La Loi n° 2009-27 du 8 juillet 2009 porte sur la biosécurité au Sénégal. Elle vise à encadrer l'utilisation, l'importation, l'exportation, le transit, le transport, la dissémination et la mise sur le marché des organismes génétiquement modifiés (OGM) et de leurs produits dérivés. Cette loi s'inscrit dans le cadre de la ratification par le Sénégal du Protocole de Cartagena, qui régit les mouvements transfrontaliers des OGM. Elle établit un cadre institutionnel, des procédures d'évaluation des risques, et des sanctions en cas de non-respect des dispositions.

Points clés

  • La loi a pour objet de protéger la diversité biologique, la santé humaine et animale, ainsi que l'environnement contre les risques liés aux OGM.
  • Elle s'applique à toutes les activités impliquant des OGM, à l'exception des produits pharmaceutiques ou vétérinaires relevant d'autres accords internationaux.
  • Création de deux instances : l'Autorité Nationale de Biosécurité (ANB) et le Comité National de Biosécurité (CNB).
  • Mise en place d'une procédure d'accord préalable en connaissance de cause (APCC) pour toute activité impliquant des OGM.
  • Obligation de notification et d'évaluation des risques avant toute importation, dissémination ou mise sur le marché d'OGM.
  • Participation du public et transparence dans le processus de prise de décision.
  • Sanctions pénales et administratives en cas de non-respect des dispositions de la loi.
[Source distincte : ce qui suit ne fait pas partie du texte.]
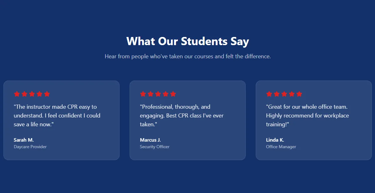Click the fifth star in Linda K.'s rating
375x193 pixels.
point(299,94)
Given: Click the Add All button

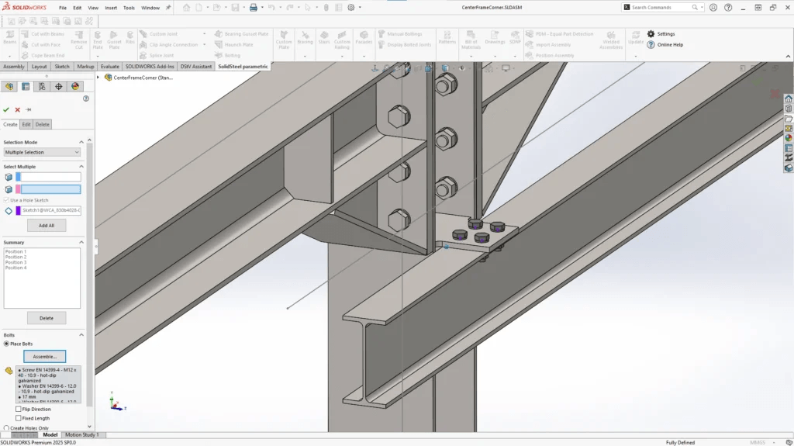Looking at the screenshot, I should [47, 225].
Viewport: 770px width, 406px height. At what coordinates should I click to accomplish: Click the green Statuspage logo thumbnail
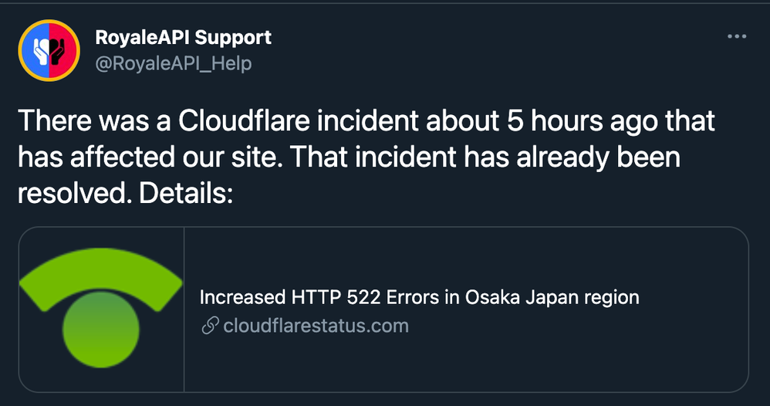[101, 310]
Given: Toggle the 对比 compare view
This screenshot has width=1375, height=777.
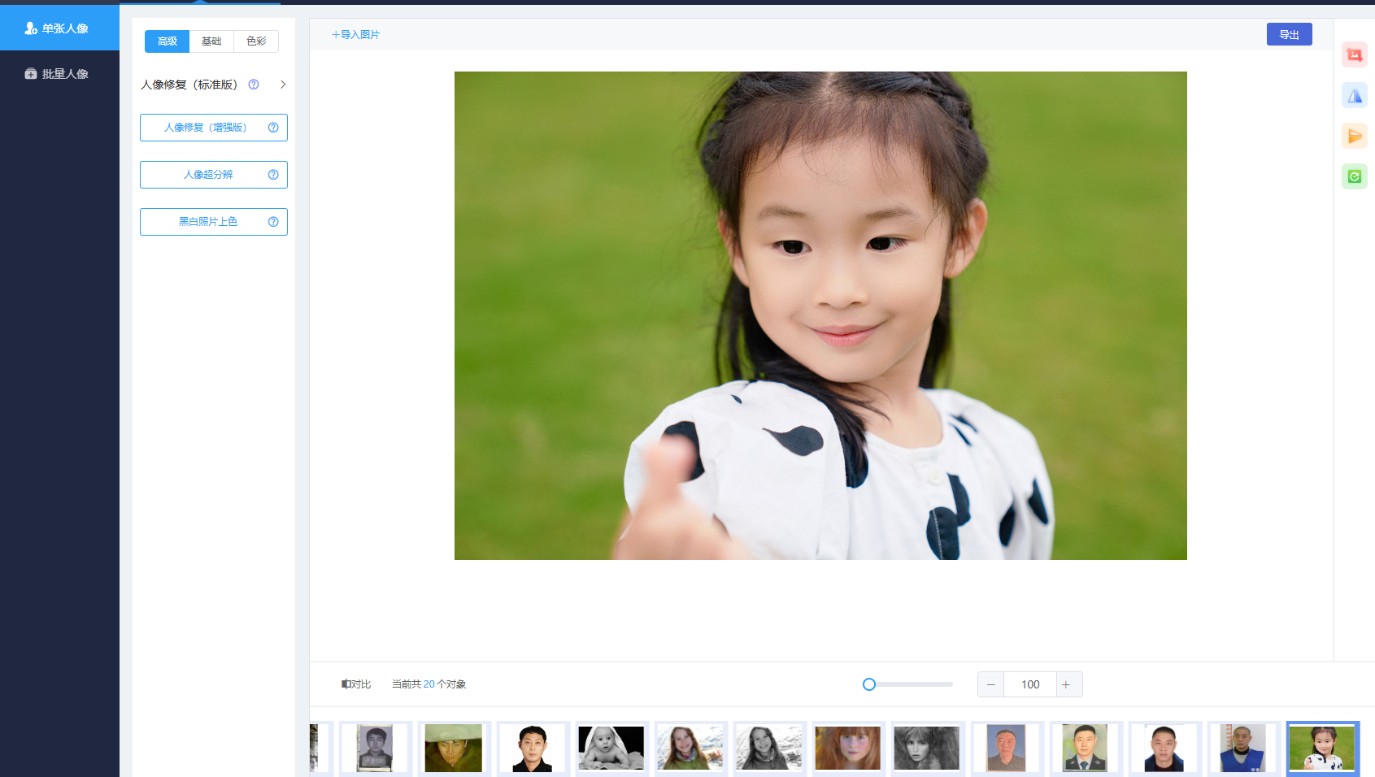Looking at the screenshot, I should pos(356,684).
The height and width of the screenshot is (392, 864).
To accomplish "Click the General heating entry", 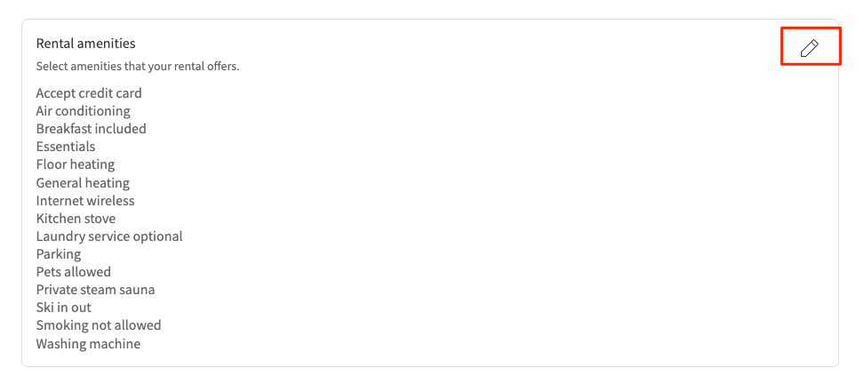I will pos(83,183).
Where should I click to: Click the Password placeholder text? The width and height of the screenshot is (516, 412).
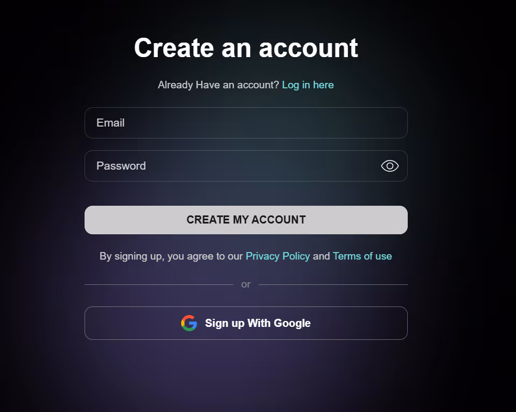click(121, 166)
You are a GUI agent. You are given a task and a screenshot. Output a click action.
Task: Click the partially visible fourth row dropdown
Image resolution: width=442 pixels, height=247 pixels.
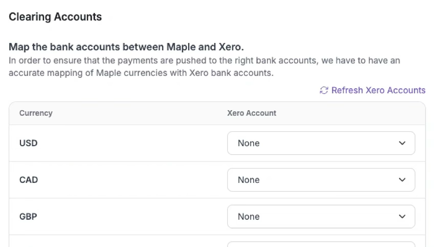pos(321,244)
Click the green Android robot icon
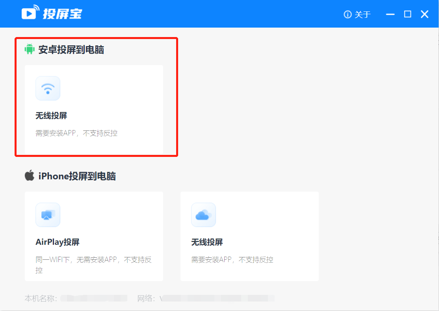Screen dimensions: 439x311 click(x=30, y=49)
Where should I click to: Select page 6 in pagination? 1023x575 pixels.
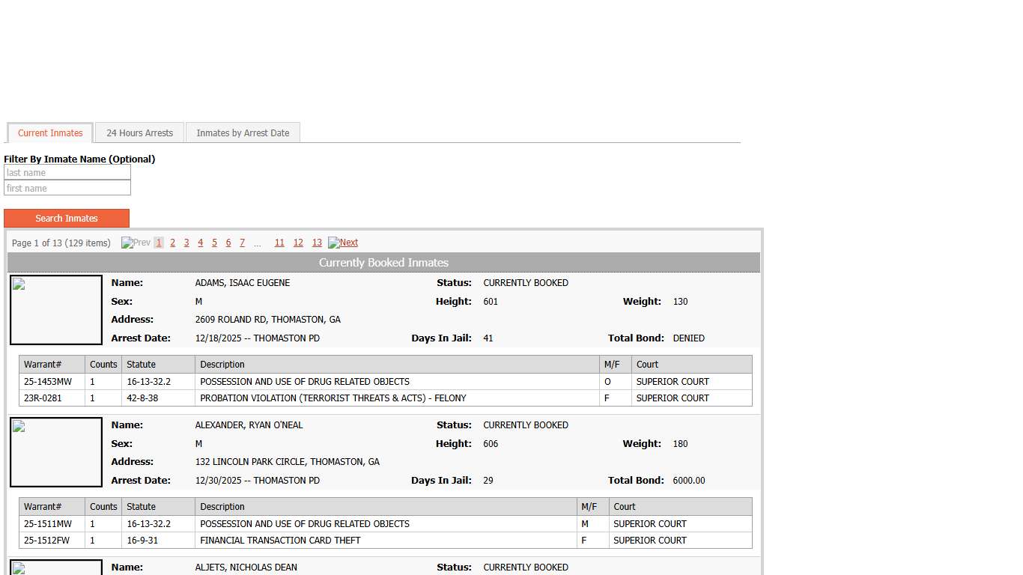pyautogui.click(x=228, y=243)
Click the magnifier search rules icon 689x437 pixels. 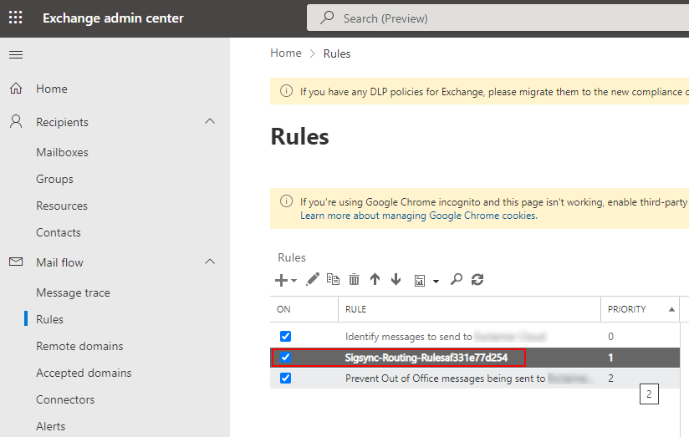pos(456,280)
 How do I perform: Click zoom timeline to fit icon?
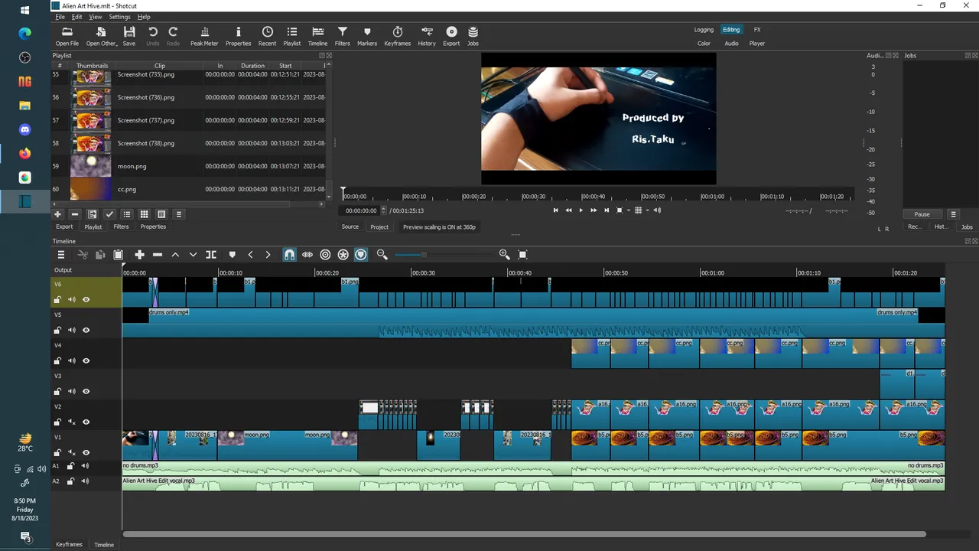523,255
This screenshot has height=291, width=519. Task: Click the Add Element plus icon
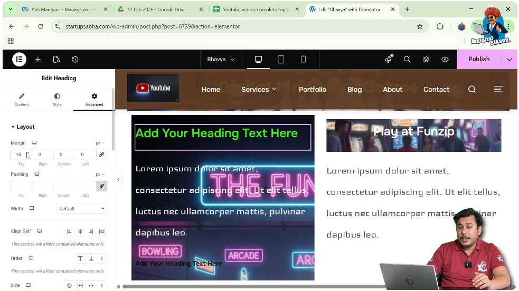point(38,60)
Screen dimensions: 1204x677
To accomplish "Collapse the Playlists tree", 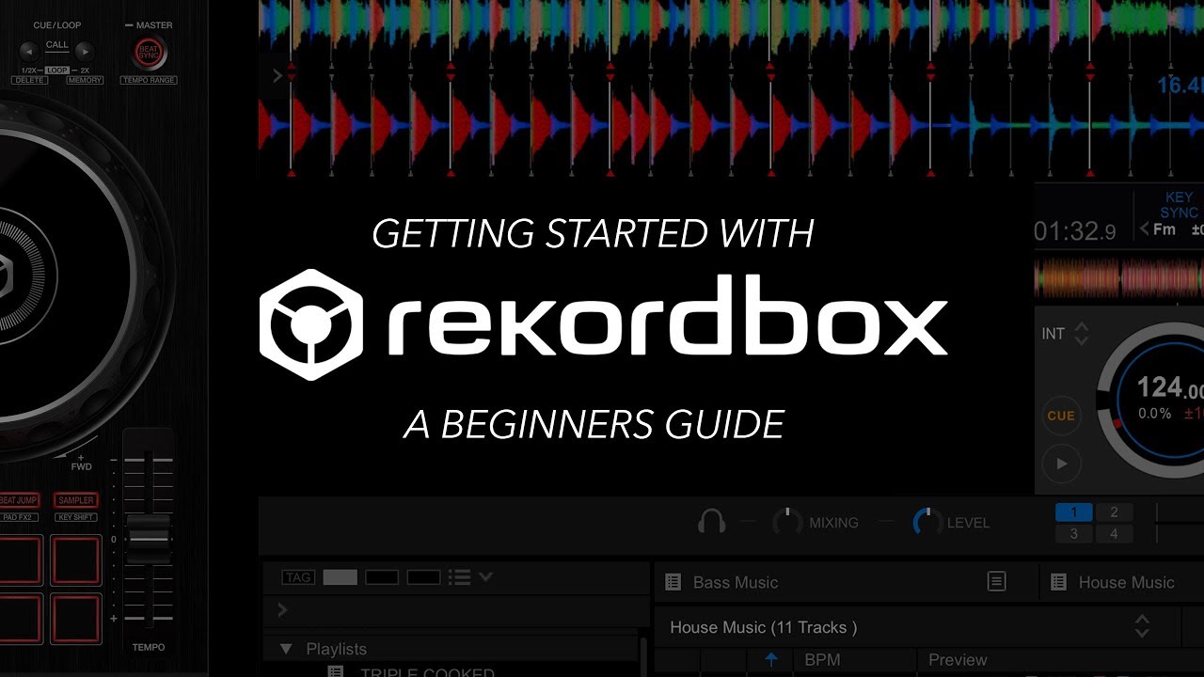I will point(287,649).
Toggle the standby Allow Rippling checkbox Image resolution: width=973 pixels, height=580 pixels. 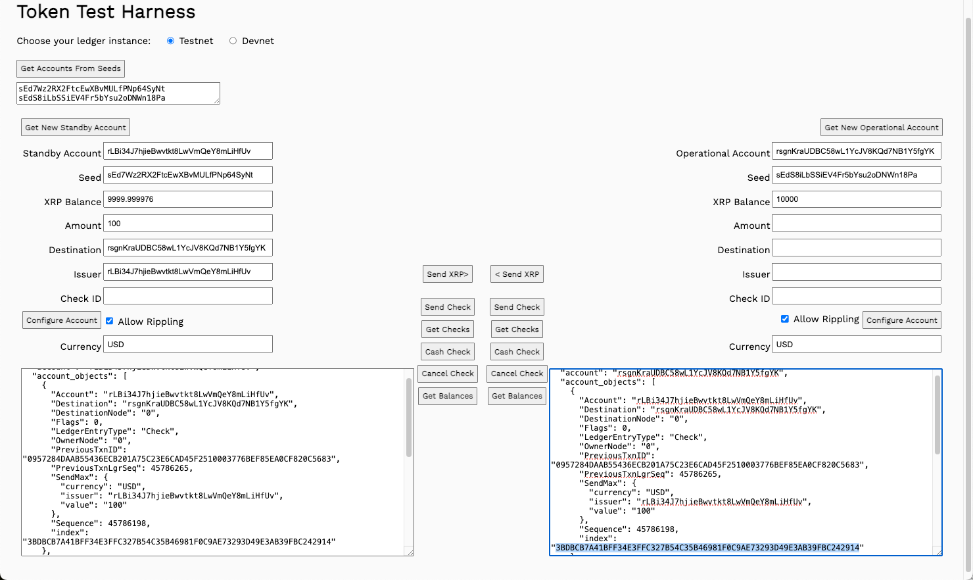click(x=110, y=321)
Détails et éléments notables

  • Références juridiques :
    • Protocole de Cartagena (ratifié par le Sénégal).
    • Décret n°2008-1258 du 10 novembre 2008 ordonnant la présentation du projet de loi à l'Assemblée nationale.
    • Articles clés : Article 1 (objet de la loi), Article 5 (cadre institutionnel), Article 13 (procédure de prise de décision), Article 56 (sanctions pénales).
  • Cadre institutionnel :
    • Autorité Nationale de Biosécurité (ANB) : chargée de coordonner les activités liées aux OGM et de prendre des décisions sur proposition du CNB.
    • Comité National de Biosécurité (CNB) : évalue les risques et donne un avis scientifique motivé à l'ANB.
  • Procédures :
    • Notification obligatoire pour toute activité impliquant des OGM (importation, dissémination, mise sur le marché, etc.).
    • Évaluation des risques sanitaires, environnementaux et socio-économiques.
    • Délai maximal de 270 jours pour la prise de décision après réception de la notification.
    • Mesures de précaution et gestion des risques en cas de nouvelles informations ou de dangers avérés.
  • Sanctions :
    • Peines d'emprisonnement allant de 1 à 10 ans et amendes allant de 100 000 000 FCFA à 10 000 000 000 FCFA selon la gravité des infractions.
    • Saisie, confiscation ou destruction des OGM non autorisés ou dangereux.
  • Annexes :
    • Annexe 1 : Éléments requis pour les notifications (utilisation en milieu confiné, dissémination, importation/mise sur le marché).
    • Annexe 2 : Critères pour l'évaluation des risques biologiques (santé humaine, environnement, considérations socio-économiques).
  • Acteurs :
    • Ministre en charge de l'Environnement : prend les décisions finales sur les autorisations.
    • Assemblée nationale et Sénat : adoption de la loi en juin 2009.
    • Commission du Développement et de l'Aménagement du Territoire : examen et adoption du projet de loi.